New Europe (NE): During the recent European People’s Party (EPP) congress in Zagreb there were some rumours about a possible alliance between Lega and the EPP. How do you see Lega’s future cooperation with the EPP?

Paolo Borchia (PB): We should start by talking about facts. Since I arrived in Brussels, in the last two elections the EPP lost a huge number of voters. This is a clear signal that we have to take into consideration what, exactly, the EPP accomplished at the EU level during this period. What we see is widespread criticism across Europe about the EPP’s EU policies, and here the responsibility is clearly with the biggest EU party – the EPP.

With many EPP delegations there is a common view on specific topics and we are completely open to collaborate with them. But at the moment, I see that the opening is only one-way. If we read any newspaper, we are described as those who are closed minded and who always say “no” to everything. We are open to collaborate, but unfortunately we noticed that the EPP has made other choices. They chose to support a leftist political agenda. This is bad because it goes against what their voters want. I see it as a sort of betrayal of the political mandate that the EPP received from lots of voters.

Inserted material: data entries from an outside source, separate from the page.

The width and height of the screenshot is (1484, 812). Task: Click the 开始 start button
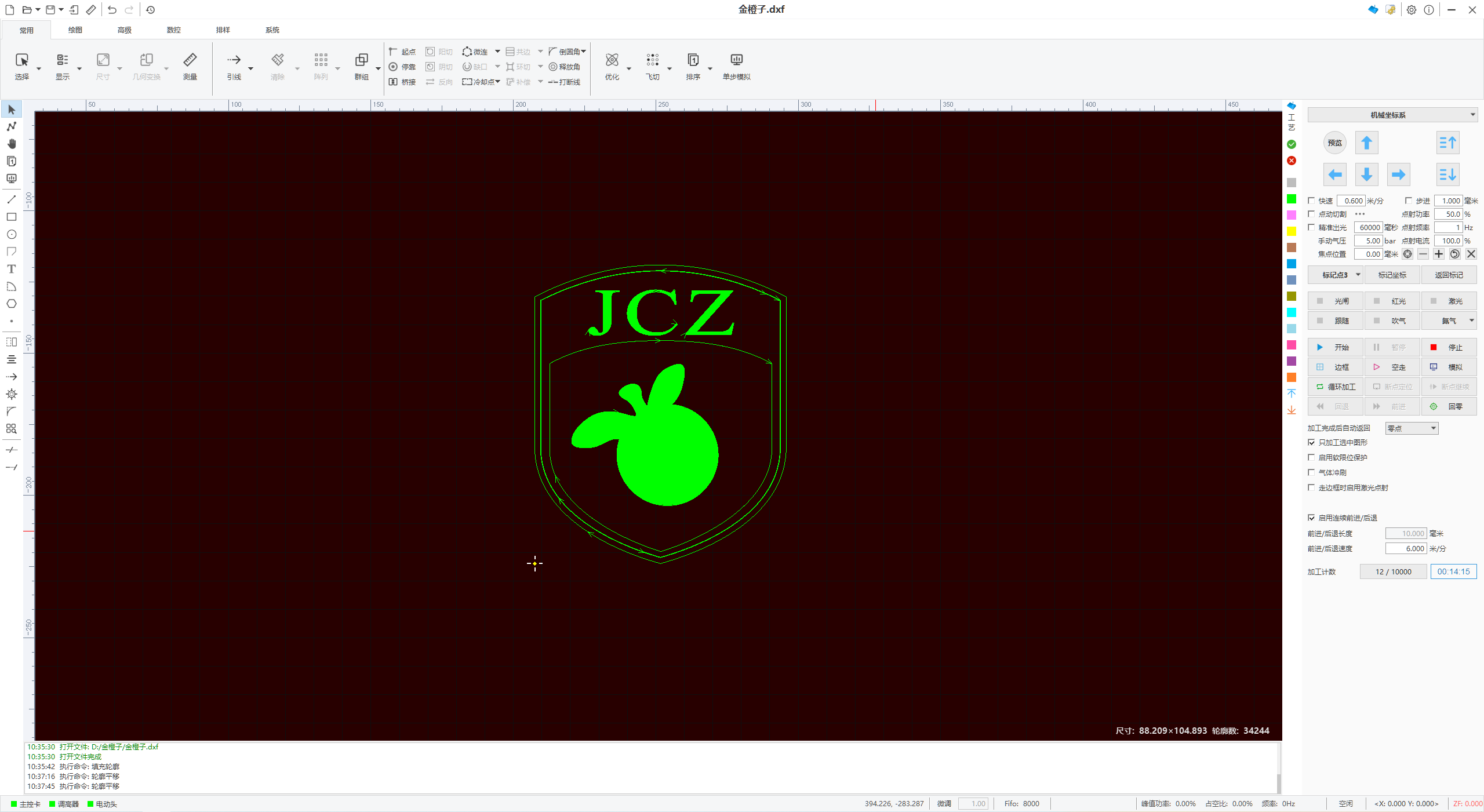[1335, 347]
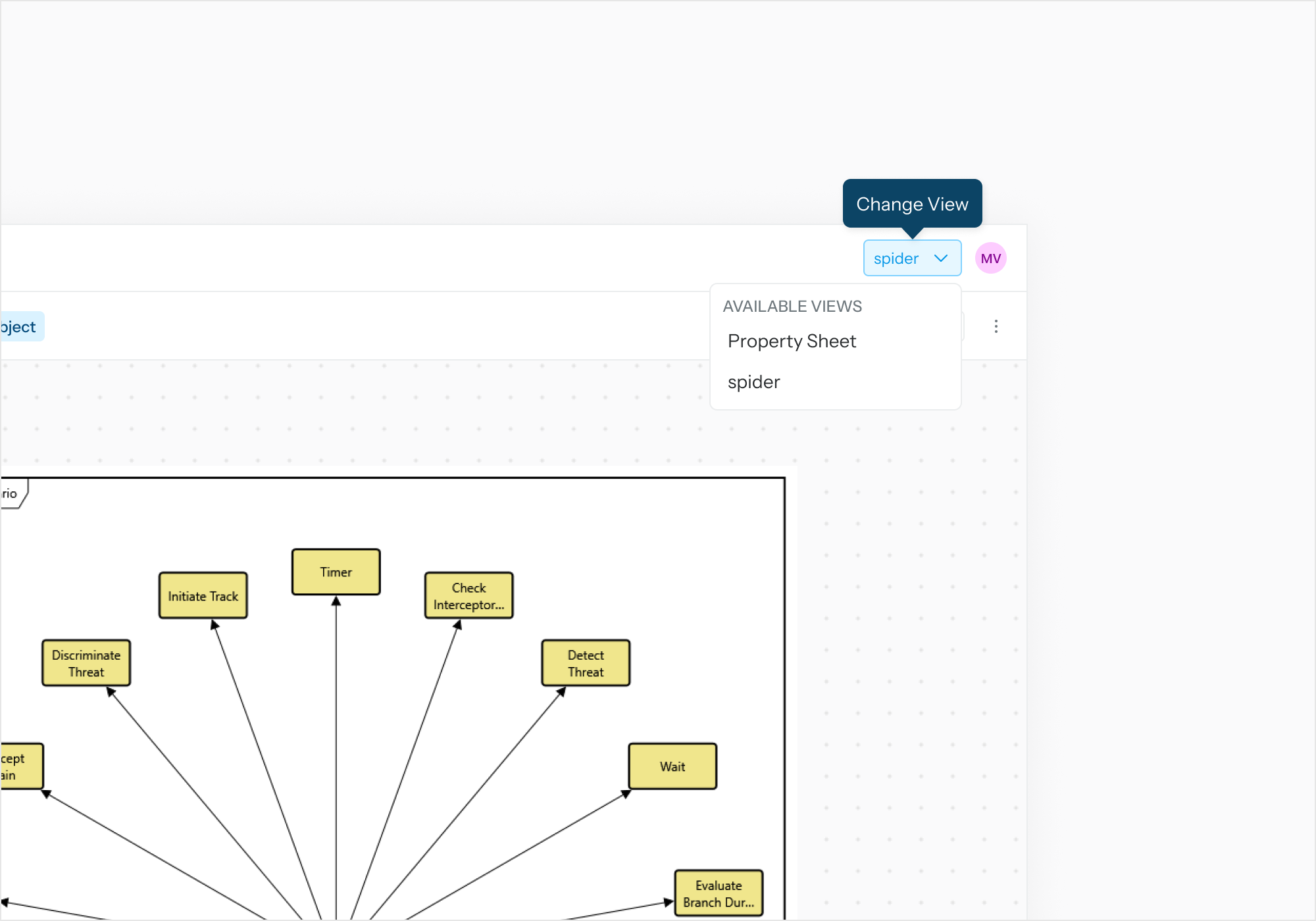Select the Initiate Track node
Image resolution: width=1316 pixels, height=921 pixels.
click(203, 595)
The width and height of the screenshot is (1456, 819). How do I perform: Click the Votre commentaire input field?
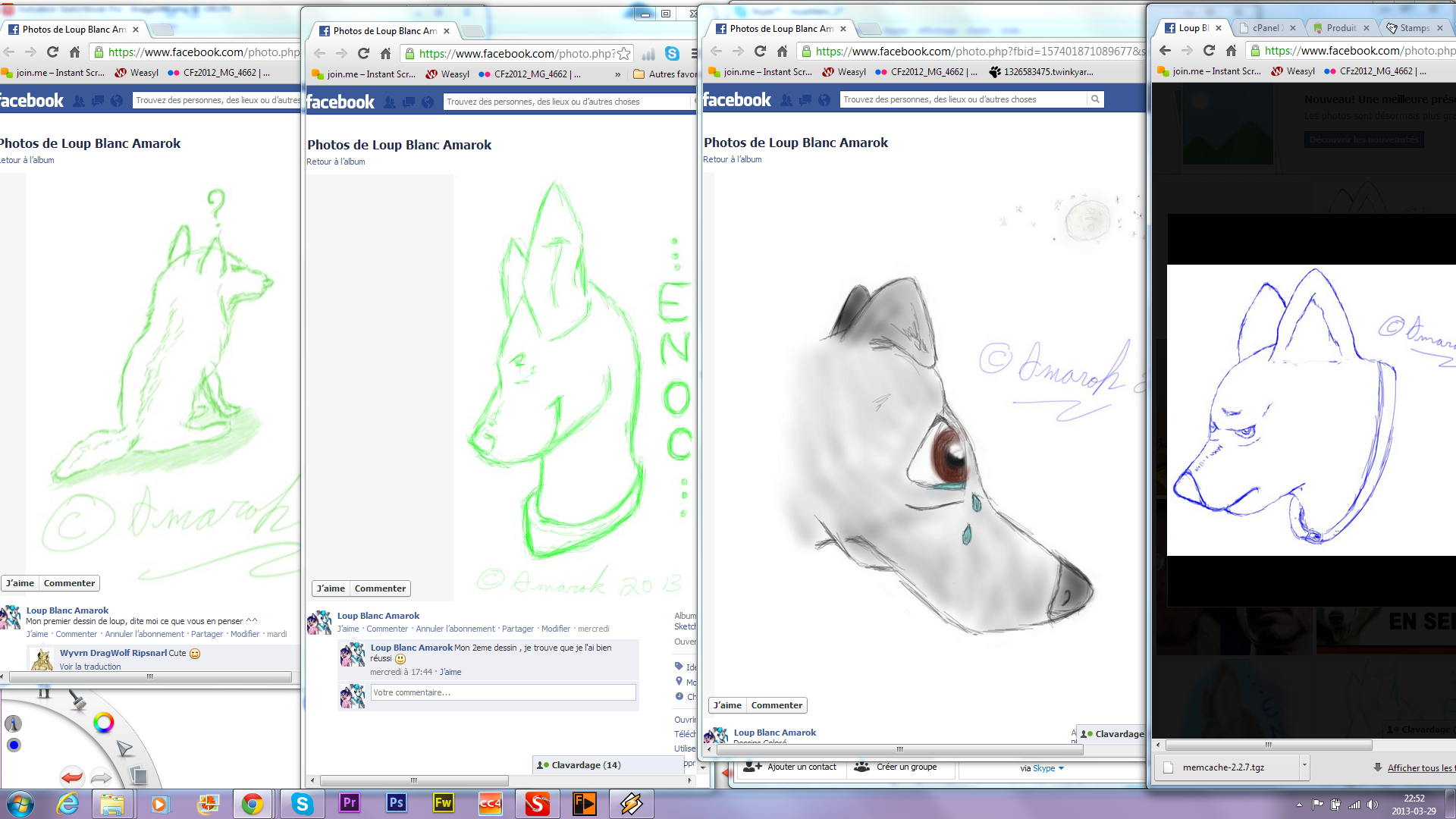pos(503,692)
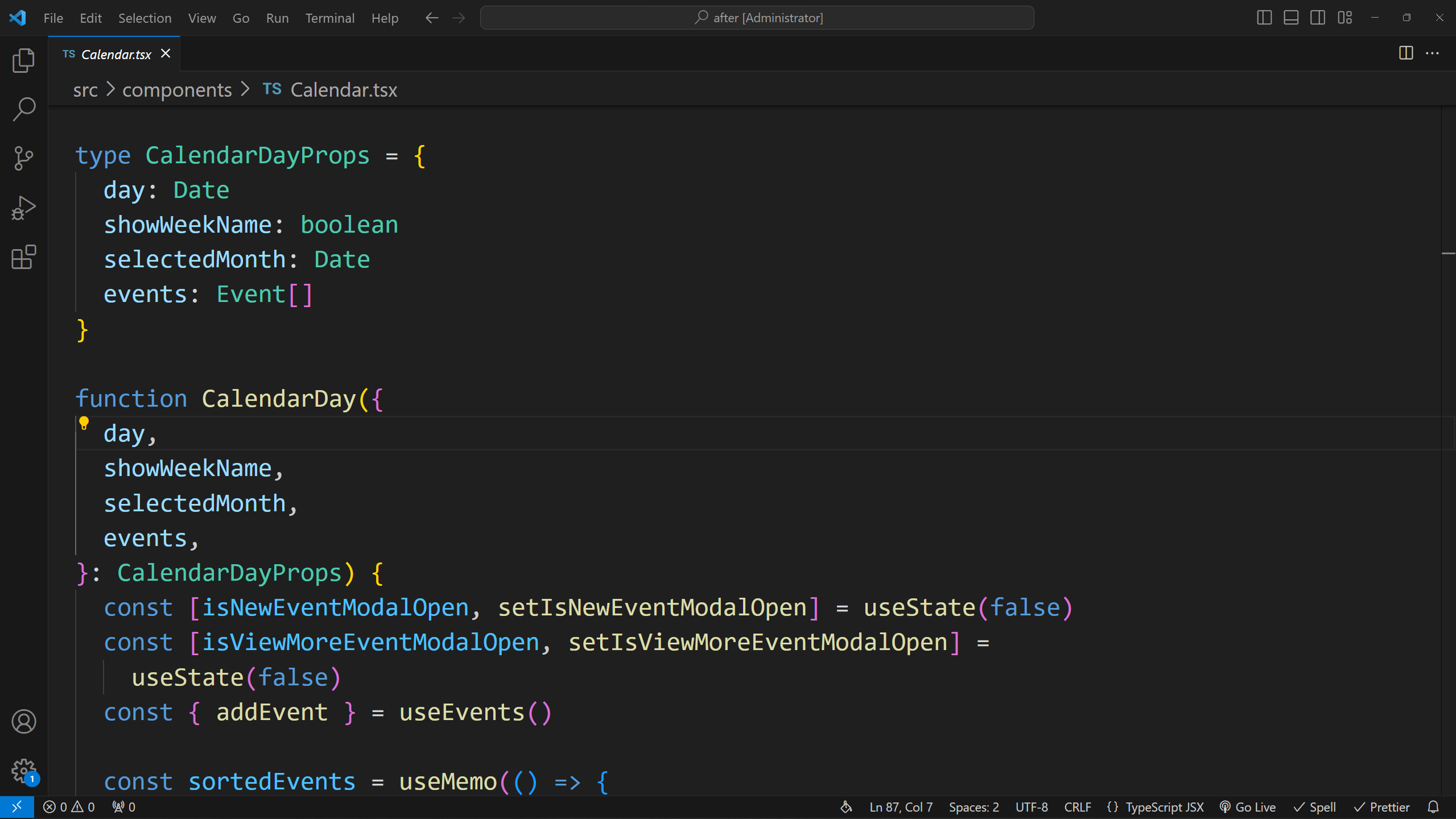Toggle the bottom panel layout button
The width and height of the screenshot is (1456, 819).
tap(1290, 18)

To imagine Lega as a part of the EPP at this point is a total fantasy, and former EU Council President Donald Tusk was quick, but not quick enough, to completely discard this possibility. In a normal world when a party, like Lega, receives as many votes as it did – we got 9.5 million votes in the last European election –  would be included in the EU decision process.

The fact that Lega has been cut out of the political dialogue despite the fact that it is a political force, with such a strong political mandate, is utterly short-sighted by the EU. This, once again, that the European establishment wants to pursue a political agenda that the voters don’t want.

As coordinator for our political group on the European Parliament Committee on Industry, Research and Energy (ITRE), I will continue pursuing a very realistic strategy. My goal will be to get some tangible results for Italy’s economic system. If there is room for some kind of collaboration, I will be open to the possibility, but I don’t a lot of expectations because they made a lot of mistakes in just few months. At this point, it is up to the EPP to decide if they want to follow a centre-right agenda or, again, continue supporting other radical political agendas that will inevitably see them lose more voters.   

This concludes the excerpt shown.